For comparison purposes, here is the garden by day. In a moment, you and the rabbit will see it by night.

At Christmas, Tom & Sarah gave us a night camera, so we could see what went on in the garden after dark. So far no bears, wolves or lynx have revealed themselves. Sadly, no foxes, badgers or deer either, though we know they’re there: we just have to find the right spot.

This week however, with all the snow, the garden took on an other-worldly aspect. And the rabbits came out as little as possible. But here’s one who braved the cold. Please note the temperature.

Rabbit in a hurry.

And in the morning, as short periods of sunshine briefly melted the snow, we spotted, apart from rabbit prints…

…. and pheasant prints …..

….. human bootprints too.

Although I rather liked these ghostly negative image prints. I thought they looked out of this world.

Gardens of Light

It was cold the other night. Very cold. And for three hours, I stood outside in the dark. I was happy.

I was volunteering at Fountains Abbey and Studley Royal as part of an event that spanned two continents: in Poland; in Denmark; in Germany; in Russia; in France and in China. Do follow the links: you’ll immediately have a clutch of places to add to your ‘must visit’ list.

In all these places, for one dark chilly night in February, there was a Garden of Light. Normally, we can only enjoy the Water Gardens of Studley Royal by daylight. But thanks to this international festival, there was a new opportunity.

Looking across the Moon Ponds towards the Temple of Piety as night falls.

As night fell, lighting designed to spotlight the special features of the gardens pierced the darkness, revealing a garden in harmony with the philosophy of the time in which it was conceived: where Nature and Art work hand in hand. 18th century music played in the background.

Visitors were able to stroll round, lanterns or torches in hand, focusing on the Temple of Piety and the classical statuary of the Moon Ponds; or glancing upwards at the Octagon Tower and Temple of Fame, all bathed in golden light. The Moon Ponds themselves were lit by glowing orbs – sometimes silver white, sometimes red or blue, fading in intensity as the evening wore on.

The Abbey too was lit up, though I barely saw this as it wasn’t my role to be available there.

A deliberately out-of-focus shot of the Abbey.

The moon was perfect – exactly half way between waxing and waning, it lit the visitors’ paths and illuminated the night sky.

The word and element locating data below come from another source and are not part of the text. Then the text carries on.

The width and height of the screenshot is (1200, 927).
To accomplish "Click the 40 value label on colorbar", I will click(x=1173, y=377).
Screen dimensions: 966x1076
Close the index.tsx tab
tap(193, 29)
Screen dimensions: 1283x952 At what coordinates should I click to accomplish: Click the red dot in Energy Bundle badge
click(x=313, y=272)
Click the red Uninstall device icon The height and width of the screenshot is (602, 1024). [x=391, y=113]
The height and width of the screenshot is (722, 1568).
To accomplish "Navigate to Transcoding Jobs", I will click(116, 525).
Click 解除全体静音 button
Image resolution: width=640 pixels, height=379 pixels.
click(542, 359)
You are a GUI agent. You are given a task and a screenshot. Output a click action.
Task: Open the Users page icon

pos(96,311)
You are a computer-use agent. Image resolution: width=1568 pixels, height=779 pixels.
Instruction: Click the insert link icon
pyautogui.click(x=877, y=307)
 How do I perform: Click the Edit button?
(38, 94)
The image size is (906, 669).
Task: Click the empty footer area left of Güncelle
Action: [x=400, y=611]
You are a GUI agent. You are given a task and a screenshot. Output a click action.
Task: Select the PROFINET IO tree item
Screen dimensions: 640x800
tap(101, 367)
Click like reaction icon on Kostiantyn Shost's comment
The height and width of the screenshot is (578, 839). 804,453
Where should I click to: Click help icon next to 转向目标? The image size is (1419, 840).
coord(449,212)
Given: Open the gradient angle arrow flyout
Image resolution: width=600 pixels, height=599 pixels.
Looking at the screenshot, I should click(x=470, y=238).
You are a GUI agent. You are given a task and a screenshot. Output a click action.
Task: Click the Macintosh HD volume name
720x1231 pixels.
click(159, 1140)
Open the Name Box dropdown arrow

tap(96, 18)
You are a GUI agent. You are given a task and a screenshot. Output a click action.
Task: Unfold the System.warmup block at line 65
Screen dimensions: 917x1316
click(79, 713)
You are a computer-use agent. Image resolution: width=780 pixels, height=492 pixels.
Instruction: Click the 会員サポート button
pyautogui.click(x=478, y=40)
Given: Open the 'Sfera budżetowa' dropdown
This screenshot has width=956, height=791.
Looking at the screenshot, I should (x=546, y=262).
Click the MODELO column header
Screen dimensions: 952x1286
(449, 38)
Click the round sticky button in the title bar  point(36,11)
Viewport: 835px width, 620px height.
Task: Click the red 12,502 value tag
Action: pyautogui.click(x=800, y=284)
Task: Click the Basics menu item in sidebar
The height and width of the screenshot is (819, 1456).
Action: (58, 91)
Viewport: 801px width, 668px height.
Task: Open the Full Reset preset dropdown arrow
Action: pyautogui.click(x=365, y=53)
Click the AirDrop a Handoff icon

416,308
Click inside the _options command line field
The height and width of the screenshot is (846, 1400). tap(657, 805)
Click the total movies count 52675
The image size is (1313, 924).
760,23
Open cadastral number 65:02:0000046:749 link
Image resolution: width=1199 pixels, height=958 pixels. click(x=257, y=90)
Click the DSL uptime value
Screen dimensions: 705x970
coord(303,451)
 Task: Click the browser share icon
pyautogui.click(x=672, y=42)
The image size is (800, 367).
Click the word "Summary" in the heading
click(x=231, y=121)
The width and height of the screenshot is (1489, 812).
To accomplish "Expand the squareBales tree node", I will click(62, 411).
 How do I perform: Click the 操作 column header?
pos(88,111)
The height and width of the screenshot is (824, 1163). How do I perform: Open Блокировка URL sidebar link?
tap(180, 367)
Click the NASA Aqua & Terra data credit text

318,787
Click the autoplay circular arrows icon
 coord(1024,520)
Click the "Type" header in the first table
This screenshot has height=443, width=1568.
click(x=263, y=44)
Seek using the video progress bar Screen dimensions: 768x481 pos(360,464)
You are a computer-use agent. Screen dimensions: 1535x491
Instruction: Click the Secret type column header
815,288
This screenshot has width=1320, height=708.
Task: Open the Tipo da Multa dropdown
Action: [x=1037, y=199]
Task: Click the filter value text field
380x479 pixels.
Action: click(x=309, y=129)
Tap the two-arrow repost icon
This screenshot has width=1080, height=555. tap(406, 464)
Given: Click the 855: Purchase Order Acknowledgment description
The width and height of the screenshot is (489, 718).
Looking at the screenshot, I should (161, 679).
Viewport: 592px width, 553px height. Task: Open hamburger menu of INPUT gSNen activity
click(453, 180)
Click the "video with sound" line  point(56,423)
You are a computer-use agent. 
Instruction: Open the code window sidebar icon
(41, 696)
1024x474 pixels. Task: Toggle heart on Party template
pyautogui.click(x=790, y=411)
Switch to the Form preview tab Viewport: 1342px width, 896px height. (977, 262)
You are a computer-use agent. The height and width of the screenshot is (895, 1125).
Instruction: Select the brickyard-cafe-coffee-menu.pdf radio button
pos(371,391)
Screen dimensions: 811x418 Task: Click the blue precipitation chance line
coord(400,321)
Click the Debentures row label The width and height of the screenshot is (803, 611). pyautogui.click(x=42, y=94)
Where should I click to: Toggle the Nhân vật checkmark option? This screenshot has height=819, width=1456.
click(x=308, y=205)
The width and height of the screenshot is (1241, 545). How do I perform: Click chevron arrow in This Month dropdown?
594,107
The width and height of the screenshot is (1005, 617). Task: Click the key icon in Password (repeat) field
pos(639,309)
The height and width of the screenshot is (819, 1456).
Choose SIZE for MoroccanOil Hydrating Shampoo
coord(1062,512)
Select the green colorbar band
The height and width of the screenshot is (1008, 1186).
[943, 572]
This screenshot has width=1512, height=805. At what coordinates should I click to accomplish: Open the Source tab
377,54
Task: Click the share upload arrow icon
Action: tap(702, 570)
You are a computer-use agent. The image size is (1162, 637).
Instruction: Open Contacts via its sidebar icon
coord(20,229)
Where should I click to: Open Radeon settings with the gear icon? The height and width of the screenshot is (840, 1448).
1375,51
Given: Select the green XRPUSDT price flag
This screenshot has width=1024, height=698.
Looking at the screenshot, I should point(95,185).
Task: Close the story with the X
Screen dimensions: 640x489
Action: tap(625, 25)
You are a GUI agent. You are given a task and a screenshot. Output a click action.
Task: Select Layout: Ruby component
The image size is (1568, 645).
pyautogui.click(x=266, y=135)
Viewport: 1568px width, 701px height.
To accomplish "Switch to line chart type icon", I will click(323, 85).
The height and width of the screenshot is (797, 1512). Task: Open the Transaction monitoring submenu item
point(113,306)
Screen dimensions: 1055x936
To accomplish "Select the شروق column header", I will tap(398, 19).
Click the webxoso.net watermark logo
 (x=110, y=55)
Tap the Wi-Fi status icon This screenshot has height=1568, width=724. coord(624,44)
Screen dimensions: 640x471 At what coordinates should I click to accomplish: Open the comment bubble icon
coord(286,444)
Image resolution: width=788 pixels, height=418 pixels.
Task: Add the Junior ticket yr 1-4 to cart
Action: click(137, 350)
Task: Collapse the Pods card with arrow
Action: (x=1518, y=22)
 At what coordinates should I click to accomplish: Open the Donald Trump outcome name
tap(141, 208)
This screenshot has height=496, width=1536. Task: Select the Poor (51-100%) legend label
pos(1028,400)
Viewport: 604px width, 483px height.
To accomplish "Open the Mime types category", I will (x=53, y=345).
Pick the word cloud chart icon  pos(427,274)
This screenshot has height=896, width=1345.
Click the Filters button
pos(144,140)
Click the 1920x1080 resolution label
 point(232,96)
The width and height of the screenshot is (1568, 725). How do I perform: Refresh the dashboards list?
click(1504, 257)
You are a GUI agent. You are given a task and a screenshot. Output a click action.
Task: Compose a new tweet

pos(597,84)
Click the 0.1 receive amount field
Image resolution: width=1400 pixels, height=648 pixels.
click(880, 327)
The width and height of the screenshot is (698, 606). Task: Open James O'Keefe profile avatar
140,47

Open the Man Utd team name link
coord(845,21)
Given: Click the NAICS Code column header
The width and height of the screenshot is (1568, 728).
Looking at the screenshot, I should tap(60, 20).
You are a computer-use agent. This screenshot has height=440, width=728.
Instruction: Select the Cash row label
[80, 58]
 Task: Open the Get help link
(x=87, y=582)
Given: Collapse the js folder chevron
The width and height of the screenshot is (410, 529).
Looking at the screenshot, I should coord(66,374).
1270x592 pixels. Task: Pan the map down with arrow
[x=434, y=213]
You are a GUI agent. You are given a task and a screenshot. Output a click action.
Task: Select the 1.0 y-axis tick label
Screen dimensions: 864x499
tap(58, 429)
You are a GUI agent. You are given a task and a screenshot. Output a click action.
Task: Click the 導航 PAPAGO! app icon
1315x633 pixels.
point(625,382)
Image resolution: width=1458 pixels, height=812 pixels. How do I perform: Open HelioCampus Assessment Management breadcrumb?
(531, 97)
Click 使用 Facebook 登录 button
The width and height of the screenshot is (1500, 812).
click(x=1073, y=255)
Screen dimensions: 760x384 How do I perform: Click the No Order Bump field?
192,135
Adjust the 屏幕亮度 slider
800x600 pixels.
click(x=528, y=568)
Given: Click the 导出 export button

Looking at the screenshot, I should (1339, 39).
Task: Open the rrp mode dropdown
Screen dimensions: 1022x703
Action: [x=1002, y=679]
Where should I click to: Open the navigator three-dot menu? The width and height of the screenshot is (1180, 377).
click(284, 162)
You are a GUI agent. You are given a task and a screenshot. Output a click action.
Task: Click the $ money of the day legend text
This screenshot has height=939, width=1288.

Whenever I looked up there was Orion’s Belt – and so many other stars usually invisible to town-dwellers.

Those of us there relished the chance to enjoy this peaceful yet joyous occasion. And as the event drew to a close, owls reclaimed the night, and their plaintive hooting accompanied us as we walked away, chilly but content.

The evening draws to a close and visitors take their lanterns home.